Registrant's telephone number, including area code    304-842-3597

____________________no change_______________

 (Former Name or Former Address, if Changed Since Last Report)

Check the appropriate box below if the Form 8-K/A filing is intended to simultaneously satisfy the filing obligation of the registrant under any of the following provisions (see General Instruction A.2. below):

[ ] Written communications pursuant to Rule 425 under Securities Act (17 CFR 230.425)

[ ] Soliciting material pursuant to Rule 14a-12 under the Exchange Act (17 CFR 240.14a-12)

[ ] Pre-commencement communications pursuant to Rule 14d-2(b) under the Exchange Act (17 CFR 240.14d-2(b))

[ ] Pre-commencement communications pursuant to Rule 13e-4(c) under the Exchange Act (17 CFR 240.13e-4(c))

                                                                                               



Item 1.01 ENTRY INTO A MATERIAL DEFINITIVE AGREEMENT

On February 19, 2007, the Compensation Committee of the Board of Directors of Petroleum Development Corporation (the "Company") finalized the annual base salaries (effective as of January 1, 2007) and the Long-Term Incentive Plan for 2007 for the Company's current executive officers after a review of performance and competitive market data. The following table sets forth the previous and new annual base salary levels of the Company's Named Executive Officers:

NAME AND POSITION

YEAR

BASE SALARY

Steven R. Williams

Chairman and Chief

Executive Officer

2007

2006

$370,000

$345,000

Thomas E. Riley

President

2007

2006

$292,500

$272,000

Eric R. Stearns

Executive Vice President

2007

2006

$271,500

$251,000

Richard McCullough

Chief Financial Officer

2007

$235,000

Darwin L. Stump

Chief Accounting Officer

2007

2006

$220,500

$220,500

The Compensation Committee of Petroleum Development Corporation has established 2007 grants for the executive officers of the Company (the Participants).  The grants are being awarded  pursuant to the terms of the Petroleum Development Corporation 2004 Long-Term Equity Compensation Plan that was approved by the shareholders of the Company at the June 11, 2004 Annual Meeting, and with additional qualifications set forth in the Petroleum Development Corporation 2007 Long-Term Incentive Program included in this filing as Exhibit 10.1.

Objective 1
According to the filing, on what date did the Compensation Committee finalize the 2007 base salaries?
The filing and the records come from unrelated sources.

Data
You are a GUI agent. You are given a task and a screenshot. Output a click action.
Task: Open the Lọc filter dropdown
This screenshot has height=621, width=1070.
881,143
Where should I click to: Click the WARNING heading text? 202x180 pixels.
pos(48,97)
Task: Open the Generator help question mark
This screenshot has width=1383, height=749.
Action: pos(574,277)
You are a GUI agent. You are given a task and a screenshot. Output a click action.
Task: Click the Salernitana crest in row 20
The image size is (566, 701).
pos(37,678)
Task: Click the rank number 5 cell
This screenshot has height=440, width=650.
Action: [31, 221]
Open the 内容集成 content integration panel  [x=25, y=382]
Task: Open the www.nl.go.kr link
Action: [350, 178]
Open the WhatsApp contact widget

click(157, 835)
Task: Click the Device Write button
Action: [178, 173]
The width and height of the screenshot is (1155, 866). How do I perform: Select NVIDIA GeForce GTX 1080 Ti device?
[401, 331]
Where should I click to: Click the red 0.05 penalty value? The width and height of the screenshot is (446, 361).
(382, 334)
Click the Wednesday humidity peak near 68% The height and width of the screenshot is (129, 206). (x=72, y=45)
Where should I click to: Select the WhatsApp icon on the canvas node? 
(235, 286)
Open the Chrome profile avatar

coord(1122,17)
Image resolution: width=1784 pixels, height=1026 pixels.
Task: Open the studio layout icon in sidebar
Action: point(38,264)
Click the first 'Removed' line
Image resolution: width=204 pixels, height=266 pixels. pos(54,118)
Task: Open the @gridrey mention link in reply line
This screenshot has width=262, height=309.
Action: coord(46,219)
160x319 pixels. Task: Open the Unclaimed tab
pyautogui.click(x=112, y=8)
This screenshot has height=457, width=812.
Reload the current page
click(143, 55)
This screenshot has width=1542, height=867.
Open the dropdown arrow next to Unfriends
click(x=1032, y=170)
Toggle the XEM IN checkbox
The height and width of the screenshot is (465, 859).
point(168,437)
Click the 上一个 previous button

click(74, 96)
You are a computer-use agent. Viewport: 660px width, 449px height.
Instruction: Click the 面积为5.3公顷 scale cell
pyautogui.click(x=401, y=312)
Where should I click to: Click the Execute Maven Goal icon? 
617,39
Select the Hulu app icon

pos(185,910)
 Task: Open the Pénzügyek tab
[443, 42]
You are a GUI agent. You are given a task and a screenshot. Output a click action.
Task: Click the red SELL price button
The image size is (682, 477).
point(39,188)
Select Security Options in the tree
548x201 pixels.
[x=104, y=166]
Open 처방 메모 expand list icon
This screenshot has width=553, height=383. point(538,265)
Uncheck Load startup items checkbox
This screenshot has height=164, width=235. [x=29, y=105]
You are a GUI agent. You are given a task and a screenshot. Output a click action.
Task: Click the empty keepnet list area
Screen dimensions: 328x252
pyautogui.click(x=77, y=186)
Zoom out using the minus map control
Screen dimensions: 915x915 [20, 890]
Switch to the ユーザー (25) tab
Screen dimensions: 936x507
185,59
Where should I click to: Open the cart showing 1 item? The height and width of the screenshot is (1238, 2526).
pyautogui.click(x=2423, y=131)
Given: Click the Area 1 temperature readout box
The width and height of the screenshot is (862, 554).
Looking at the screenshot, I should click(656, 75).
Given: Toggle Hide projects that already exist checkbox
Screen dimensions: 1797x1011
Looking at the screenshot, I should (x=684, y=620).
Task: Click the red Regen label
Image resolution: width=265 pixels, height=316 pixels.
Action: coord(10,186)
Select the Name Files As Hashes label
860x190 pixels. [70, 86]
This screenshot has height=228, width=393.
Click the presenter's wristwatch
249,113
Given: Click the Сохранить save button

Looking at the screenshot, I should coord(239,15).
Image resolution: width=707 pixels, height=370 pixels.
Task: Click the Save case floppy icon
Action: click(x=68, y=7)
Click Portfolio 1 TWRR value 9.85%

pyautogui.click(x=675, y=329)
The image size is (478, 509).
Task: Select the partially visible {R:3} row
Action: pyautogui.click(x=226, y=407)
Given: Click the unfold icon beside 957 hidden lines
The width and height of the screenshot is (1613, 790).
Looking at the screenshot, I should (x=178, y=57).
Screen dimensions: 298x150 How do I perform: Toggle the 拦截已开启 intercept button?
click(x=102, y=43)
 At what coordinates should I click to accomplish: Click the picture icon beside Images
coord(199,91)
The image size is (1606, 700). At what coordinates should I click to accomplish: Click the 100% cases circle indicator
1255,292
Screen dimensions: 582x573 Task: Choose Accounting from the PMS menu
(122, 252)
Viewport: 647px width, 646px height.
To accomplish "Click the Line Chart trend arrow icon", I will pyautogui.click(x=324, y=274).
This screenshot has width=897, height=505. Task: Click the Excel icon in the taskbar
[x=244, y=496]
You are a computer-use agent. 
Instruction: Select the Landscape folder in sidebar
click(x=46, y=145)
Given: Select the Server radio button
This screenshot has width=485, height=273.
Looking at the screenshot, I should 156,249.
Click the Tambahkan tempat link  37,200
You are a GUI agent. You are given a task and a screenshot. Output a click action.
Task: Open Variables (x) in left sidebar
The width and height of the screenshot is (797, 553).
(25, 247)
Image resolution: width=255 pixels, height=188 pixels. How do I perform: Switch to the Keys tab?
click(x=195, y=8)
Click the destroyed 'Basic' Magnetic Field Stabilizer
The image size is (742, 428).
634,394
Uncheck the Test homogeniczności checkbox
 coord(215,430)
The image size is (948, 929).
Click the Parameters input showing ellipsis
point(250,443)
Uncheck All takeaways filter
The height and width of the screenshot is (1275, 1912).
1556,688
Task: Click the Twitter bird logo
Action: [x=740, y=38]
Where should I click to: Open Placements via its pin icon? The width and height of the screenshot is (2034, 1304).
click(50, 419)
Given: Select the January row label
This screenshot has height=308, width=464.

Objective 2
Please return, exactly as they appear, the lines of the records from the one containing "Image resolution: width=255" through the end of the records, inclusive.

Finished answer 1
February 19, 2007

Finished answer 2
Image resolution: width=255 pixels, height=188 pixels. How do I perform: Switch to the Keys tab?
click(x=195, y=8)
Click the destroyed 'Basic' Magnetic Field Stabilizer
The image size is (742, 428).
634,394
Uncheck the Test homogeniczności checkbox
 coord(215,430)
The image size is (948, 929).
Click the Parameters input showing ellipsis
point(250,443)
Uncheck All takeaways filter
The height and width of the screenshot is (1275, 1912).
1556,688
Task: Click the Twitter bird logo
Action: [x=740, y=38]
Where should I click to: Open Placements via its pin icon? The width and height of the screenshot is (2034, 1304).
click(50, 419)
Given: Select the January row label
This screenshot has height=308, width=464.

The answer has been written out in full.